CourtTexas Supreme Court

Action by R. Langham and others against the city of Sherman to revive a judgment, and for a mandamus compelling defendant to levy a special tax for its payment. Judgment for plaintiffs was affirmed by the court of civil appeals, and defendant brings error. Affirmed.

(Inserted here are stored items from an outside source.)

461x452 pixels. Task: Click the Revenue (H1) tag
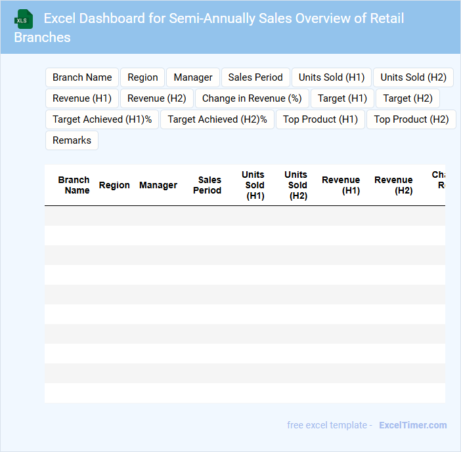(x=82, y=98)
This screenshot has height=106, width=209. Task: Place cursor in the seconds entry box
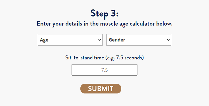[x=105, y=70]
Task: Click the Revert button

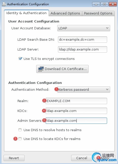Action: (x=14, y=158)
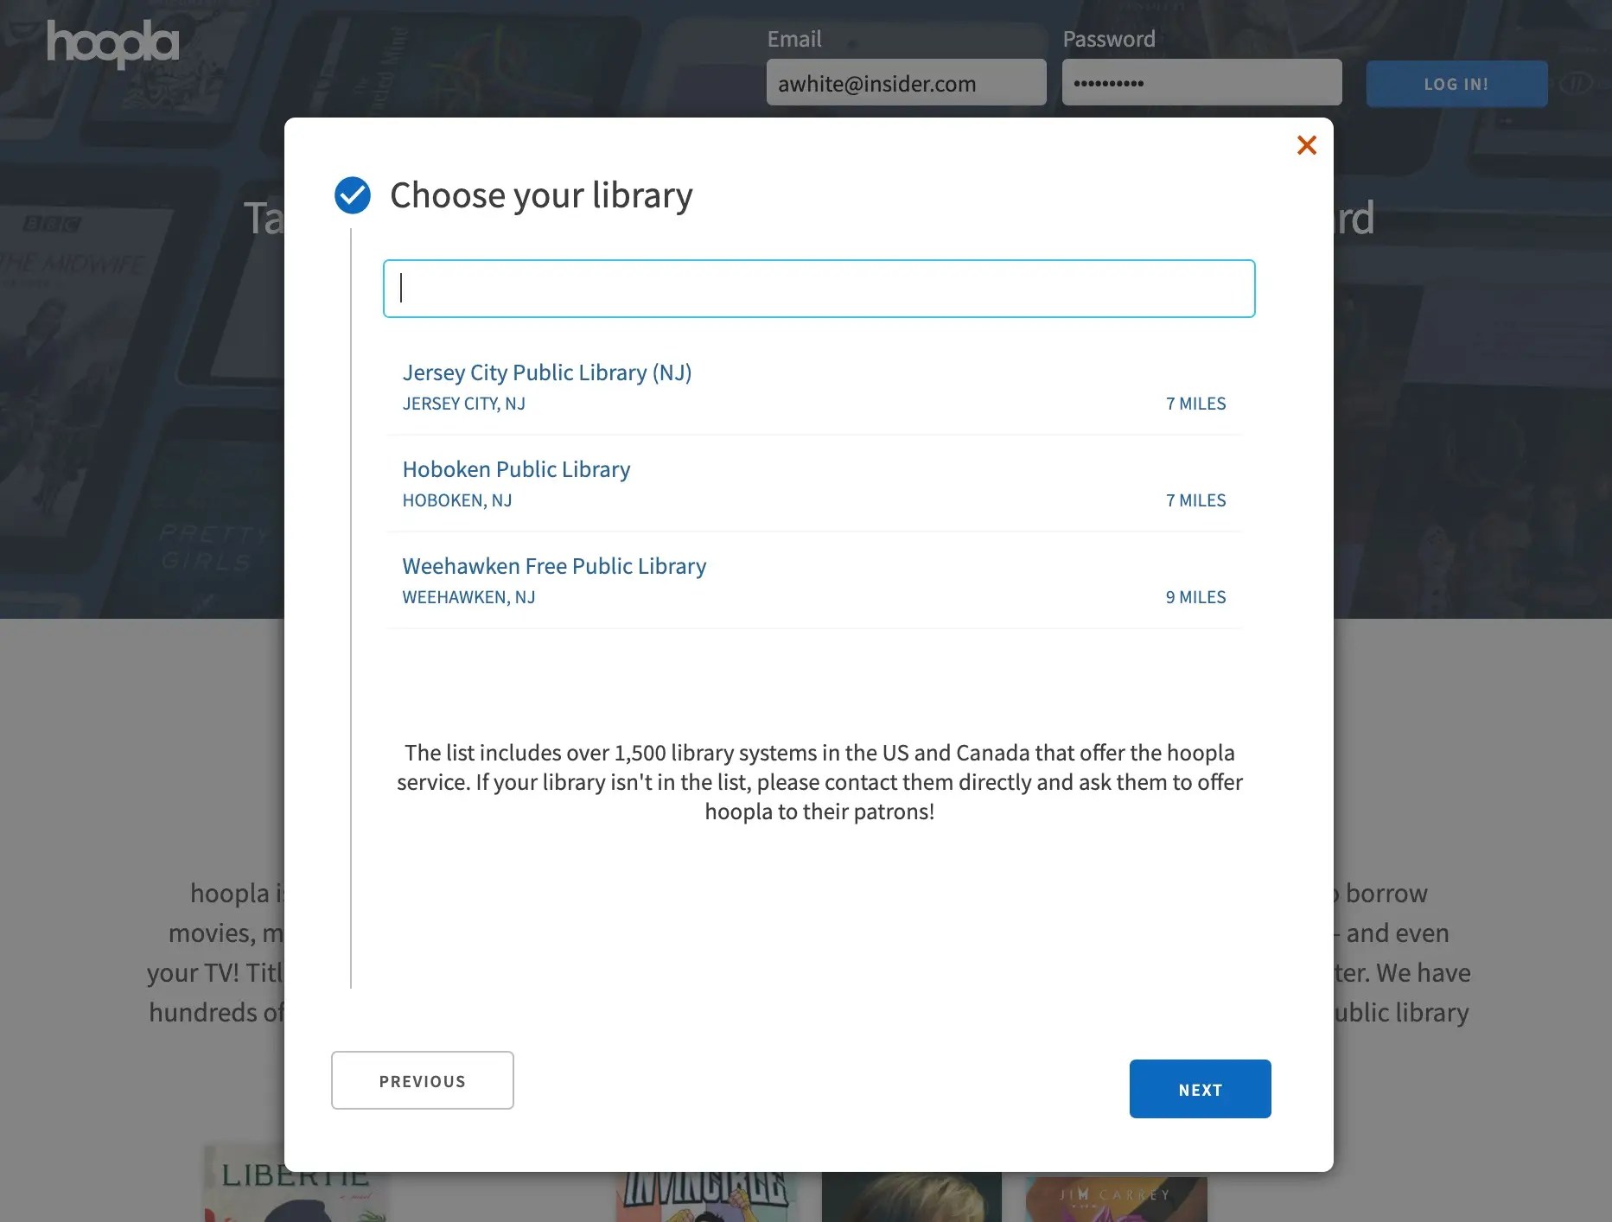
Task: Choose Hoboken Public Library
Action: pos(516,469)
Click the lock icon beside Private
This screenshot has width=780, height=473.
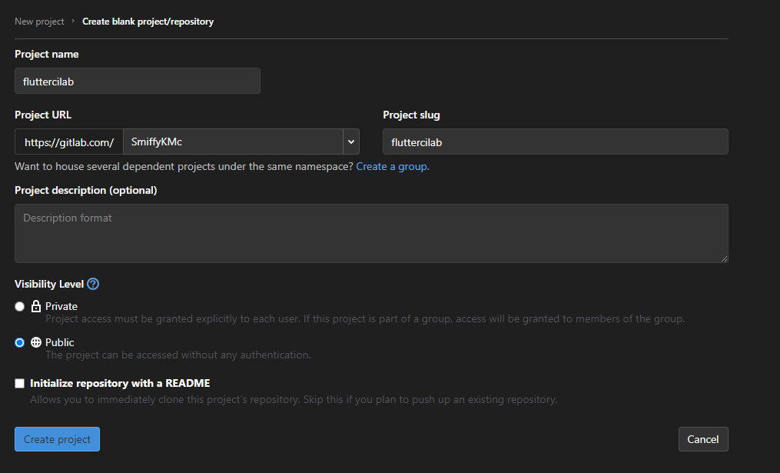click(x=36, y=305)
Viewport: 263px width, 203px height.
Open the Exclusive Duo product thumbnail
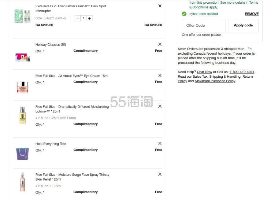point(22,16)
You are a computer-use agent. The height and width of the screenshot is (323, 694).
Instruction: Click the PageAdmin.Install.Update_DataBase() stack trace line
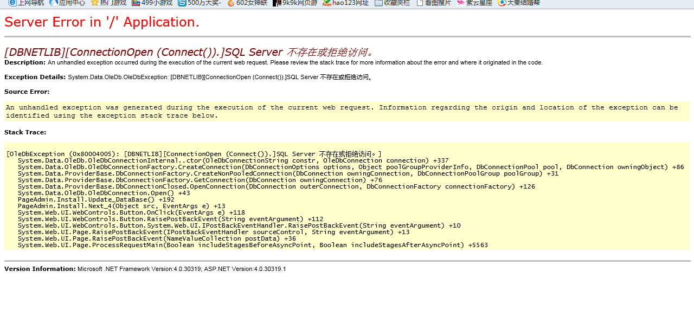[96, 199]
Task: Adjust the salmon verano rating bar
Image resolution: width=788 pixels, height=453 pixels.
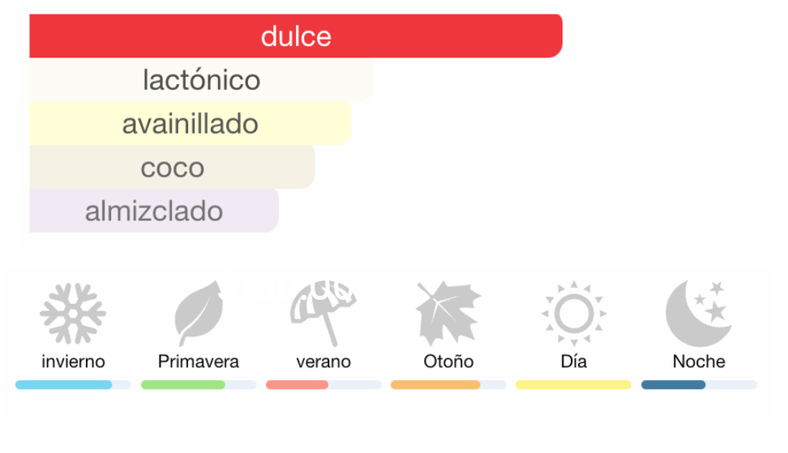Action: coord(323,385)
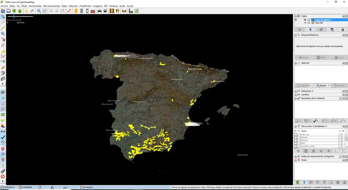
Task: Click the restaurant fork and knife preset
Action: 117,11
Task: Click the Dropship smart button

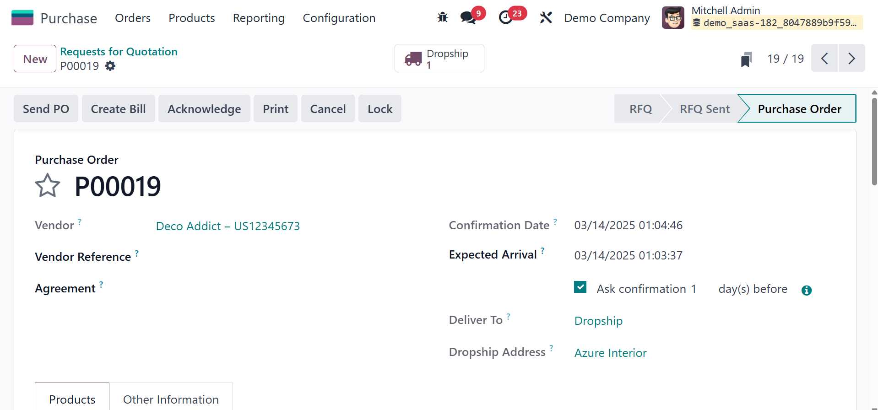Action: click(439, 59)
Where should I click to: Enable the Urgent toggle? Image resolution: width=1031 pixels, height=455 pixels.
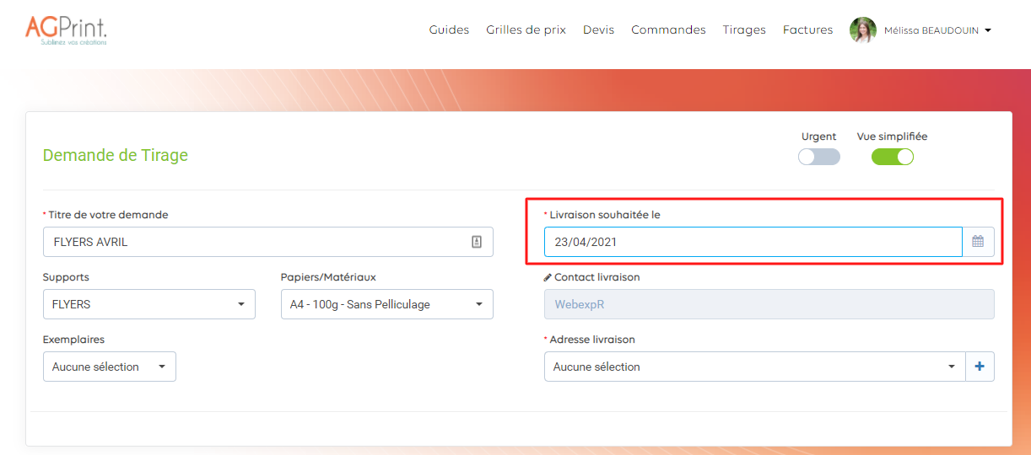[x=818, y=157]
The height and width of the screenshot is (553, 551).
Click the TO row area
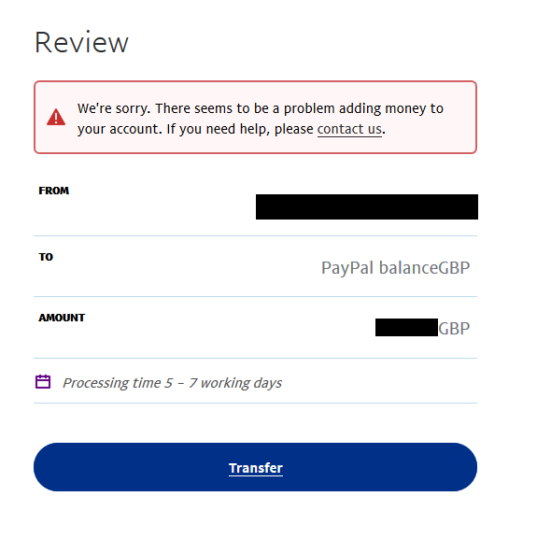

The following is the opinion of the court of civil appeals on rehearing (Rainey, J.):

"Appellant, in the motion for rehearing, cites us to the case of Bomar v. West, 87 Tex. 299, 28 S. W. 519. This case was not called to our attention on the former hearing, and it was overlooked by us. We think it supports the contention of appellant that the agreed statement of facts incorporated in the record should be considered, and the same is here adopted as our conclusions of fact. Having considered the facts, our conclusion as to the result of the suit remains the same. We are of opinion that when a municipal corporation is indebted, and refuses to make the necessary provisions for its payment, when its resources are sufficient for that purpose, upon sufficient showing, a court of proper jurisdiction will issue a writ of mandamus requiring such municipality to make such provisions. Merrill, Mand. § 130, and authorities cited; Corpus Christi v. Woessner, 58 Tex. 642; Caldwell Co. v. Harbert, 68 Tex. 321, 4 S. W. 607; City of Houston v. Voorhies, 70 Tex. 356, 8 S. W. 109; Clay Co. v. McAleer, 115 U. S. 616, 6 Sup. Ct. 199; Coy v. City of Lyons, 17 Iowa, 1.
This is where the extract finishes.